Le sorceleur

Auteur : Sapkowski Andrzej

Format : 927 pages

Note :

Editeur : Bragelonne

Année de parution : 1990

La 4ème de couverture

À travers les plaines arides et les montagnes escarpées des Royaumes du Nord, un homme avance seul.
En ces temps obscurs, il est l’un des rares à ne pas craindre les terribles créatures qui croisent sa route. Car Geralt de Riv est un sorceleur : un mercenaire initié aux secrets d’une ancienne magie.

Il suit son propre code de l’honneur dans un monde qui a oublié le sien, avec l’espoir inavoué de réaliser son dernier vœu : retrouver son humanité.
Sa rencontre avec la petite Ciri, l’Enfant élue, va donner un sens nouveau à l’existence de ce héros solitaire. Geralt cessera-t-il enfin de fuir pour affronter la providence et découvrir son véritable destin ?

Le pitch

Geralt est un sorceleur. Formé dès son enfance à cet art voué à disparaître, il tue les monstres, désenvoute les humains en échange d’un salaire. Cependant, un véritable code régit sa façon de pratiquer. Il préfère en effet vivre sans un sou plutôt que de tuer des créatures conscientes ou innocentes.
Geralt, donc, parcourt le monde, au gré d’aventures toutes plus rocambolesques les unes que les autres à la recherche de sa part humaine qui a disparu pendant sa formation.

L’avis de Julien

L’édition que j’ai lue comprend Le Sorceleur – Livre 1 le dernier vœu ainsi que Le Sorceleur – Livre 2 l’épée de la providence.

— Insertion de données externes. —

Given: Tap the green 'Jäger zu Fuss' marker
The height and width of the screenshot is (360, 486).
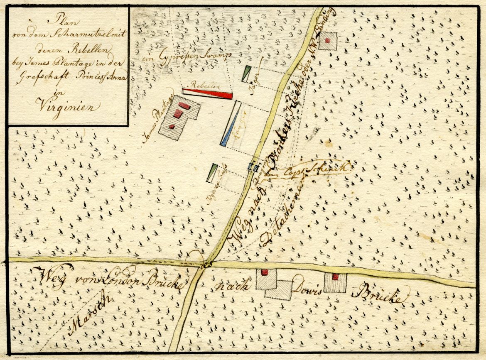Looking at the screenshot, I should coord(212,173).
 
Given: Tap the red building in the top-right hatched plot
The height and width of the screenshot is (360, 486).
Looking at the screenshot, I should coord(328,40).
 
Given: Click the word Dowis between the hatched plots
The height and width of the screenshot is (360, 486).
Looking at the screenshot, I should coord(308,291).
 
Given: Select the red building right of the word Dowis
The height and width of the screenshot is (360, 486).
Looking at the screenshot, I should coord(335,277).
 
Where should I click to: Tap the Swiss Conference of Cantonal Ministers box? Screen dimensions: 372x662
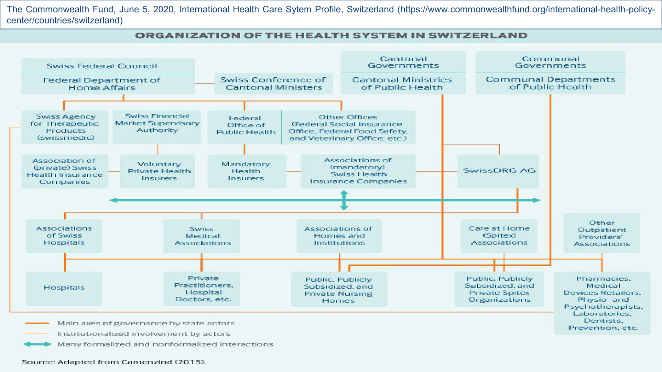point(274,83)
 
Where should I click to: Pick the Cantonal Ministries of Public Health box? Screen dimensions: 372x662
point(402,83)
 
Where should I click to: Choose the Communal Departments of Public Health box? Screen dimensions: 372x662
point(550,83)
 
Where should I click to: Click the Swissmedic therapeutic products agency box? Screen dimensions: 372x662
point(65,127)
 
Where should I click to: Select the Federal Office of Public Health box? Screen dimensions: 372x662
point(245,127)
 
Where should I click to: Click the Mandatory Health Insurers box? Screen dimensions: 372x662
point(246,171)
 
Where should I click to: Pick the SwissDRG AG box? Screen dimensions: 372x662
point(498,171)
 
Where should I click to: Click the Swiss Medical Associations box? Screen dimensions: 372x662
point(202,236)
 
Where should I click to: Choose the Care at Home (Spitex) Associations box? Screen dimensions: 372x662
point(499,236)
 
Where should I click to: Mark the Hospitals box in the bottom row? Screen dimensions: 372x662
point(64,288)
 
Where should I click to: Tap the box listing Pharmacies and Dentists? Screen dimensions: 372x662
point(602,303)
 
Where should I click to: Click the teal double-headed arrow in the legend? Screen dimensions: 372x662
point(38,344)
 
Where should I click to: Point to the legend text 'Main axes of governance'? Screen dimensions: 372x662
point(146,323)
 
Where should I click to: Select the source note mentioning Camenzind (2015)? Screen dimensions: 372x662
point(114,362)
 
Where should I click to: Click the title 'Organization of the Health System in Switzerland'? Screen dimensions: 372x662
point(331,36)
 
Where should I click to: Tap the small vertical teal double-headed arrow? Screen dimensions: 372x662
point(344,200)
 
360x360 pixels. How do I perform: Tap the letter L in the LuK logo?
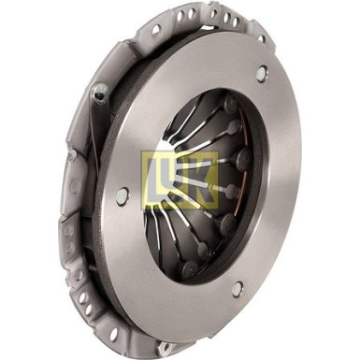point(156,180)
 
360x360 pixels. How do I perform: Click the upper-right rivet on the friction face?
point(261,74)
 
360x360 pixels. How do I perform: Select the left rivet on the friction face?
point(122,196)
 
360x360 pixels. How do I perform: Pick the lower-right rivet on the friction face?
point(238,288)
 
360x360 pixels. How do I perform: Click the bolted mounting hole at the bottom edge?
point(165,347)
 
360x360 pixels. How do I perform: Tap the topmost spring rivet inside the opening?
point(231,103)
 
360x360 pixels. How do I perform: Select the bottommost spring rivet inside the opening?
point(189,268)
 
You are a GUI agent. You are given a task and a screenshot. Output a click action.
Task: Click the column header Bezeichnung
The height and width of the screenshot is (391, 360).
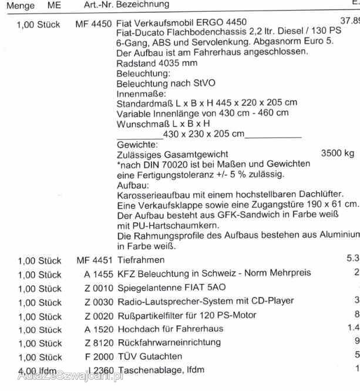tap(143, 5)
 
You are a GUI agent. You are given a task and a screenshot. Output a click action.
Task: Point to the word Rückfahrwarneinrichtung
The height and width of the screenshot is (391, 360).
tap(169, 342)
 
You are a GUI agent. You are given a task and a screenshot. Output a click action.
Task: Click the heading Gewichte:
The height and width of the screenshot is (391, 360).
tap(137, 144)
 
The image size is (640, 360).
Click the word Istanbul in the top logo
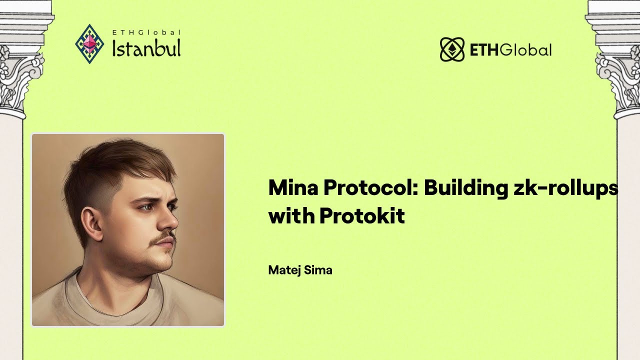coord(146,48)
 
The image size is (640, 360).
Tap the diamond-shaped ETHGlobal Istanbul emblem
coord(90,44)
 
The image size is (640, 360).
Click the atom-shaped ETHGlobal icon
coord(452,50)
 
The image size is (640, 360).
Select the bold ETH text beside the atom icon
coord(484,50)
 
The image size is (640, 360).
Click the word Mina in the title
coord(293,188)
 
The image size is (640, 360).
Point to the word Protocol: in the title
coord(370,188)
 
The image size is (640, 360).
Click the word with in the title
coord(292,215)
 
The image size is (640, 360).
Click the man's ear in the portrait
coord(92,222)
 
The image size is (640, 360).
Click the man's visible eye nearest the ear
coord(146,207)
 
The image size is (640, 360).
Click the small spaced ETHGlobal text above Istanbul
coord(146,32)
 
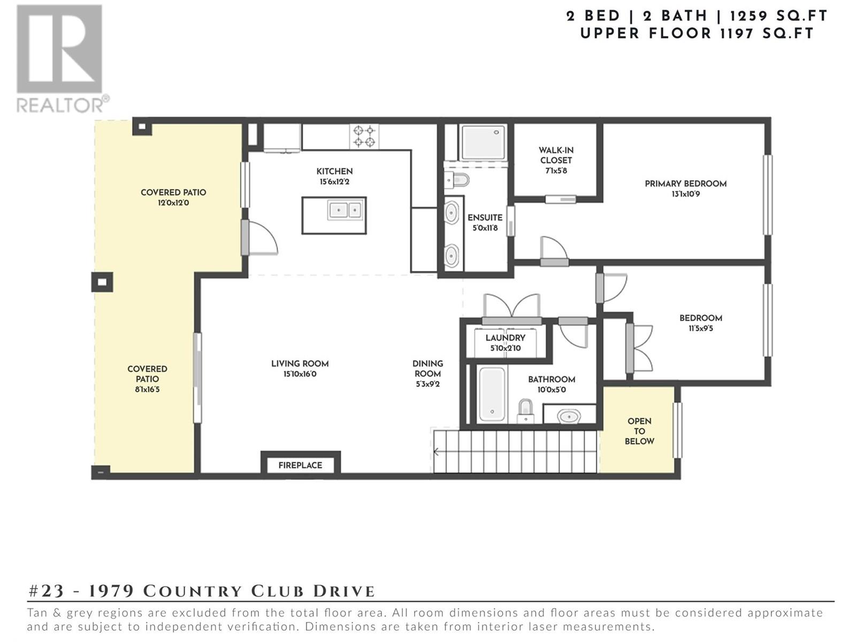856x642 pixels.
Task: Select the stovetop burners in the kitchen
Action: pos(364,136)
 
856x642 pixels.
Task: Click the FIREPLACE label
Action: pos(300,465)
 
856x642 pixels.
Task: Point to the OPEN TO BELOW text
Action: pos(639,431)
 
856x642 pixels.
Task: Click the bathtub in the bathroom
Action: pos(492,394)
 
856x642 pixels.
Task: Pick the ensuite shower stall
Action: pos(484,143)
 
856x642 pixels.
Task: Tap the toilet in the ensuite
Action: pos(456,180)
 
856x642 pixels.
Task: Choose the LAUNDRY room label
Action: pos(506,338)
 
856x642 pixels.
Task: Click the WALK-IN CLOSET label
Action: pos(556,155)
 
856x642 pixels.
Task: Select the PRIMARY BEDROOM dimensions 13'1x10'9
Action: pos(685,194)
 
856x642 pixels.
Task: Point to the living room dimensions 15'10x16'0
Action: pos(300,374)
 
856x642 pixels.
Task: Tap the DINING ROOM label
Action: pos(428,369)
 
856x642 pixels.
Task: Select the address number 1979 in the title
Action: pos(111,591)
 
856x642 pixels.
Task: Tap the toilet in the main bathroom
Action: pos(525,411)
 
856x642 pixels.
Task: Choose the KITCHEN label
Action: pos(334,171)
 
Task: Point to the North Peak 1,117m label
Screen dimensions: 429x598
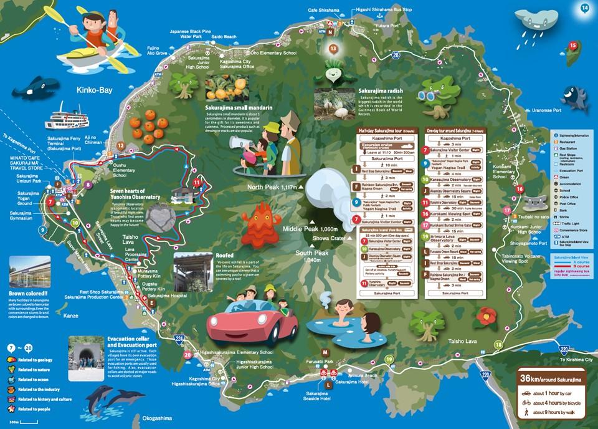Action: coord(272,186)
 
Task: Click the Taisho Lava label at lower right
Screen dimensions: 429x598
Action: coord(462,341)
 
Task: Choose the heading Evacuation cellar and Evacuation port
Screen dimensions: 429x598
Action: coord(131,342)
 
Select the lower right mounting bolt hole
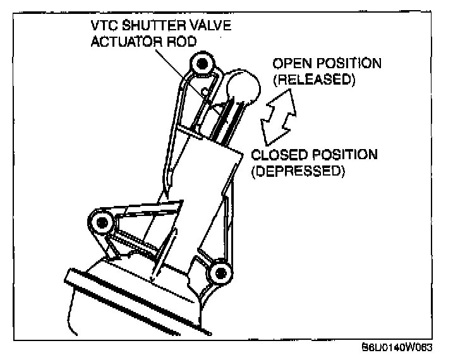click(x=219, y=273)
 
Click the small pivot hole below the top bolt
click(x=206, y=93)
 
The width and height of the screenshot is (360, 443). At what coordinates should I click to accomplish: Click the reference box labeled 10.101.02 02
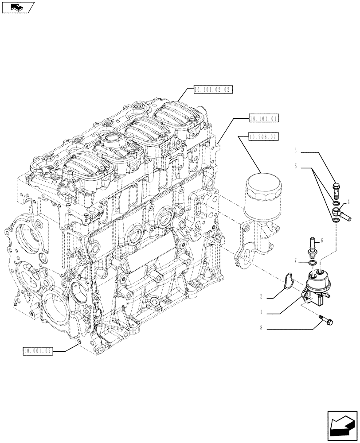[213, 90]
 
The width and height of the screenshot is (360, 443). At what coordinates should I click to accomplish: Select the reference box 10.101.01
[263, 118]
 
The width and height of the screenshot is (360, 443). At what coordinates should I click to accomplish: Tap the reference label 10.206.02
[263, 137]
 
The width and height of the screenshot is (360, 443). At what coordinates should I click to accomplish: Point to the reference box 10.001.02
[38, 351]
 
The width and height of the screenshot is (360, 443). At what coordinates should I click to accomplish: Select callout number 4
[349, 200]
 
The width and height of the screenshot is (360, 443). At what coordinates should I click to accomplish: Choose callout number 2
[262, 296]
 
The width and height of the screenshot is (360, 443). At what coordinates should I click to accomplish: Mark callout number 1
[262, 313]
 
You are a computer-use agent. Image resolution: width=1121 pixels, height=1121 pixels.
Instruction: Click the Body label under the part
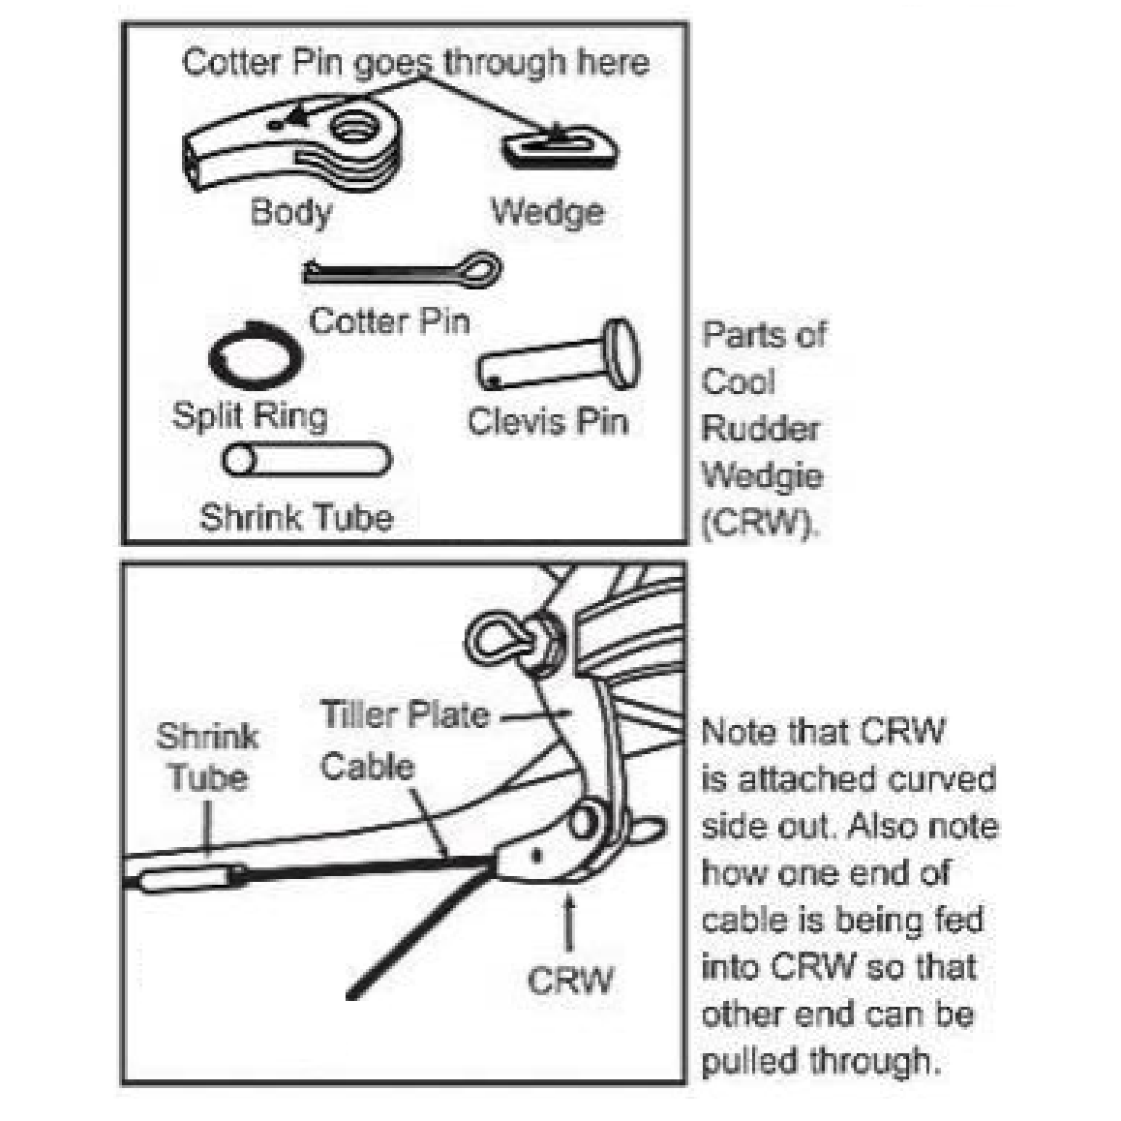(x=290, y=212)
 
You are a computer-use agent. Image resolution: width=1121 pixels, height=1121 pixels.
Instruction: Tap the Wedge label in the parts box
(x=547, y=211)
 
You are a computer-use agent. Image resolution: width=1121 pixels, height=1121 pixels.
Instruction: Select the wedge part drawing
(x=559, y=147)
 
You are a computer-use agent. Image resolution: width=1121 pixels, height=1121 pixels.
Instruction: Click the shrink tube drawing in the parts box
(x=307, y=459)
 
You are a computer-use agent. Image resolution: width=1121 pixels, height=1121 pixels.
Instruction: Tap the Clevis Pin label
(x=547, y=421)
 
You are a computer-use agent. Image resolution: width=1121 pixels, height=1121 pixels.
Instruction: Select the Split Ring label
(x=250, y=416)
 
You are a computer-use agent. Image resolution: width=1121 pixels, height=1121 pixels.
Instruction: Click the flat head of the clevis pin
(x=621, y=352)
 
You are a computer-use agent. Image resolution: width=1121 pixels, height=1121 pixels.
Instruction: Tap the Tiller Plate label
(x=404, y=715)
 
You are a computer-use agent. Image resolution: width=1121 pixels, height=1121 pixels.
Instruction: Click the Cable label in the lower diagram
(x=367, y=767)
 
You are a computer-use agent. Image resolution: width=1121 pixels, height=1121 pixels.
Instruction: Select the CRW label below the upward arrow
(x=570, y=980)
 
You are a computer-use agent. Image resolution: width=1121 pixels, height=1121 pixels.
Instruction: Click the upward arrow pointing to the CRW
(x=569, y=921)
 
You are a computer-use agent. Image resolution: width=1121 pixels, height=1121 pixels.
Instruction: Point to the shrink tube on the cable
(x=192, y=880)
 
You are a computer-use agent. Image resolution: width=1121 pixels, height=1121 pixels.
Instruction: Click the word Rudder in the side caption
(x=761, y=428)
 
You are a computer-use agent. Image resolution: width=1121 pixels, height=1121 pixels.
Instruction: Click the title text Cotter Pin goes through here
(x=415, y=63)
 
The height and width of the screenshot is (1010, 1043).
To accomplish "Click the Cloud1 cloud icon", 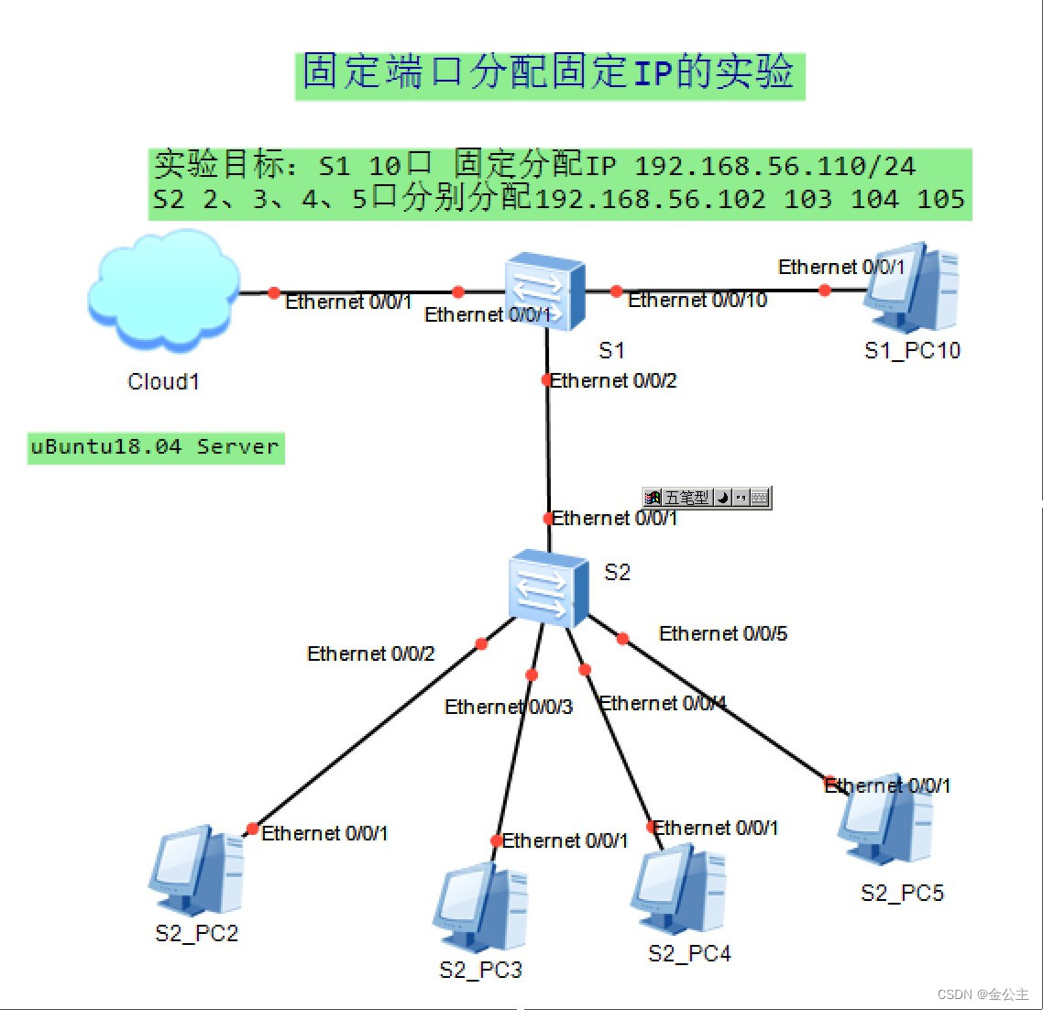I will tap(163, 291).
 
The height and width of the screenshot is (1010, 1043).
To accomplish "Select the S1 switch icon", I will tap(545, 291).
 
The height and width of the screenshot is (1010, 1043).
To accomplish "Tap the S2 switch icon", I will tap(547, 588).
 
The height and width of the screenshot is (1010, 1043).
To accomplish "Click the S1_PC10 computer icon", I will tap(911, 289).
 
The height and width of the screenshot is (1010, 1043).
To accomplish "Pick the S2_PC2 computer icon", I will tap(196, 872).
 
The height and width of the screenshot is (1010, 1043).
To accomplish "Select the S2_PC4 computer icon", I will tap(679, 890).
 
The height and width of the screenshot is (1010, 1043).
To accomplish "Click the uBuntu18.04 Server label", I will tap(155, 447).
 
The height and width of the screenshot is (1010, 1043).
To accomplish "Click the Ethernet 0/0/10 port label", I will tap(697, 301).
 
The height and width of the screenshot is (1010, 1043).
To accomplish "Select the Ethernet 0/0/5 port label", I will tap(723, 634).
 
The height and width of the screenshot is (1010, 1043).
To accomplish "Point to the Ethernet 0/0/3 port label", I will tap(509, 708).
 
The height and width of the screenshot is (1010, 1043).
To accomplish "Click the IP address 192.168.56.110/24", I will tap(774, 167).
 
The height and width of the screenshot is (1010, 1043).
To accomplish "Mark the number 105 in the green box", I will tap(940, 200).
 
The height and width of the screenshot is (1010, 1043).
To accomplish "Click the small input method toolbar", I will tap(707, 498).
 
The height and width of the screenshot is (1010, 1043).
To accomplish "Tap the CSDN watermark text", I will tap(983, 994).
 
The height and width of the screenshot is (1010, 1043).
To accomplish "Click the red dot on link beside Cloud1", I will tap(274, 293).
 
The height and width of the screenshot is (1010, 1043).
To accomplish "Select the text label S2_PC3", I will tap(481, 971).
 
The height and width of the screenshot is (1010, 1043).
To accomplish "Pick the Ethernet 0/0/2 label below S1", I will tap(613, 381).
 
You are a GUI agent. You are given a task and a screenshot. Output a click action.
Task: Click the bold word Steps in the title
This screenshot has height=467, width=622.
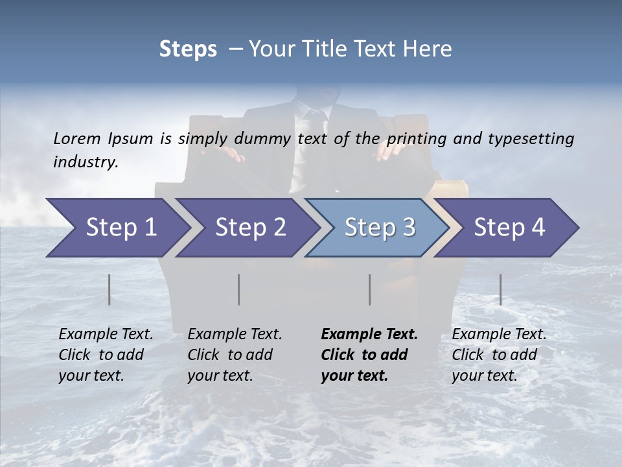188,49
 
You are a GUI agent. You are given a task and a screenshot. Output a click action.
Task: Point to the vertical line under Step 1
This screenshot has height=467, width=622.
109,289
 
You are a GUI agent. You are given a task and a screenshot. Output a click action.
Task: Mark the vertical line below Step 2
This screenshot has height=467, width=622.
239,289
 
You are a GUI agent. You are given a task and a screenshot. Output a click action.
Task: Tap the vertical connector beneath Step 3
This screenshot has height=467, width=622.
370,289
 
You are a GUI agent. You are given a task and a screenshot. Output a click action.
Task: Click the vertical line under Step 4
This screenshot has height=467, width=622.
500,289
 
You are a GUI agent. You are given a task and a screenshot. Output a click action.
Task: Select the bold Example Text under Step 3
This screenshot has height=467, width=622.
369,355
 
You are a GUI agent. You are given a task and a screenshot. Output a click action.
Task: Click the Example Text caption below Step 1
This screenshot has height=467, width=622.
106,355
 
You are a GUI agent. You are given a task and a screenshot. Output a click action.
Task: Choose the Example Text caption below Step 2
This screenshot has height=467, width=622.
235,355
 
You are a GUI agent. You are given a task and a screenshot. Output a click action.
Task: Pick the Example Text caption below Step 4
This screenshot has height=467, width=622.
499,355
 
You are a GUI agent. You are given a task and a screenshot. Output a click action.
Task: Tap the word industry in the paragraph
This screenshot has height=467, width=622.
85,162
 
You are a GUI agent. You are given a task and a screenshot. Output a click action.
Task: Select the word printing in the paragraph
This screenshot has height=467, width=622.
419,139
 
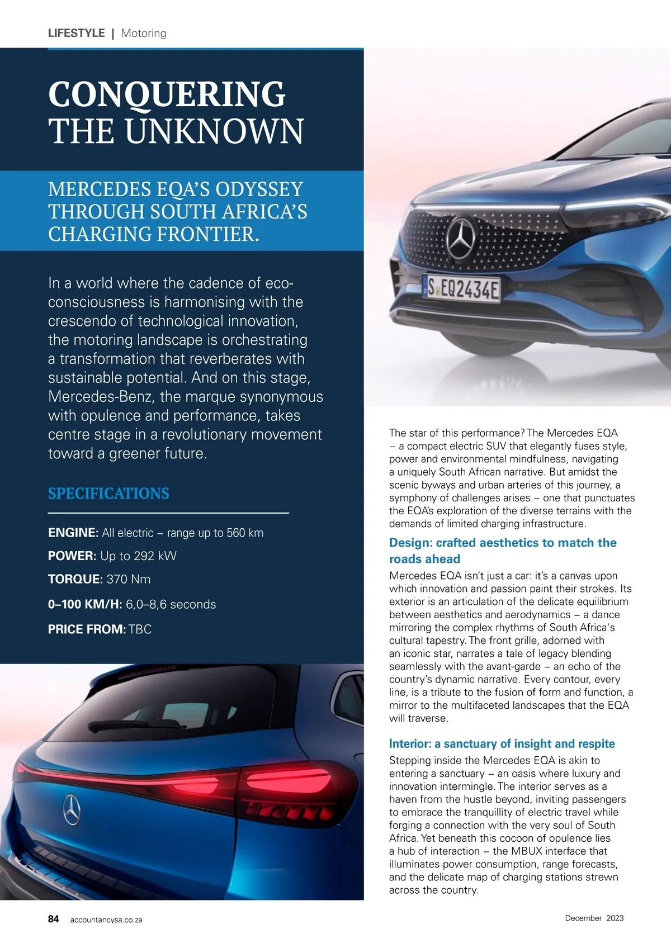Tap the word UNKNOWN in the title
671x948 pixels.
(x=214, y=131)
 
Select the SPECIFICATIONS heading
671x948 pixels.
(x=108, y=494)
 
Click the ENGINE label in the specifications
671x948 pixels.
(x=73, y=533)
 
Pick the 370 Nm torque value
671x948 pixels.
(x=128, y=579)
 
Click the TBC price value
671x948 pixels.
(x=140, y=629)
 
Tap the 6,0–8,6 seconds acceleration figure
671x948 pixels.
(x=171, y=604)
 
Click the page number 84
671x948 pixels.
(x=54, y=919)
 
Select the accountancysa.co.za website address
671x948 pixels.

Pendant son enfance, Géralt a été formé pour devenir un sorceleur. Gavé de narcotiques, soumis à des mutations génétiques, il est maintenant doté de pouvoirs extraordinaires. Extrêmement rapide, nyctalope et entraîné au combat il ne craint rien, ni personne. Seule la mort le poursuit.
Il est pourtant vulnérable, physiquement notamment, ses rencontres avec une strige, une kikimorrhe, des dragons ou autres sirènes le prouveront. Mais c’est pourtant mentalement que Geralt souffre le plus. Son histoire avec la magicienne Yennifer ou ses interrogations sur la Providence lui joueront de nombreux tours.

Plutôt fan de Fantasy, l’assassin royal fut un de mes livres de chevet, je suis entré avec plaisir dans cet œuvre dense et célèbre.
Dans cet univers plutôt moyenâgeux, de nombreux mythes sont évoqués. Des influences diverses foisonnent dans l’écriture de Sapkowski, des contes traditionnels (Blanche-Neige, la belle et la bête) à des références scandinaves ou d’Europe de l’Est. Ce mélange est assez sympa à lire.

Le personnage principal, Geralt est froid et calculateur au premier abord. Cependant, son humanité est bien présente. Sorte de tueur à gage de monstres, il analyse tout et selon les cas n’hésite pas à en épargner certains. Le barde Jasquier l’accompagne. Il est bavard, séducteur et amène un peu de légèreté.
Ce qui m’a gêné durant une bonne partie du roman, c’est cette impression de successions de nouvelles. Sans ligne directrice, nous suivons juste les aventures du Loup-Blanc (surnom donné à Geralt).
Ses discussions avec une prêtresse qui le soigne dans un couvent servent de liant entre les nouvelles.
Heureusement cette trame narrative évolue dans le Livre 2, et l’intérêt s’en trouve réellement accru. Son histoire avec Ciri, petite fille liée au sorceleur par un pacte et la Providence amène ce petit supplément d’âme à l’histoire.

À la moitié de ma lecture, je pensais m’arrêter. Pourtant, 400 pages plus tard, j’avoue être tenté par la suite en espérant qu’elle soit du même acabit.

Pour briller en soirée

Comme je l’ai écrit lors de mon avis, le premier livre du Sorceleur ressemble singulièrement à un recueil de nouvelles. Les petits chapitres de discussions avec la prêtresse, permettent de donner une unité au livre, de créer un liant entre ces aventures isolées.

Evidemment, cette trame narrative porte un nom. C’est un fix-up.
La science-fiction en regorge, Fondation d’Isaac Asimov ou les Chroniques Martiennes de Bradbury en sont les représentants les plus connus.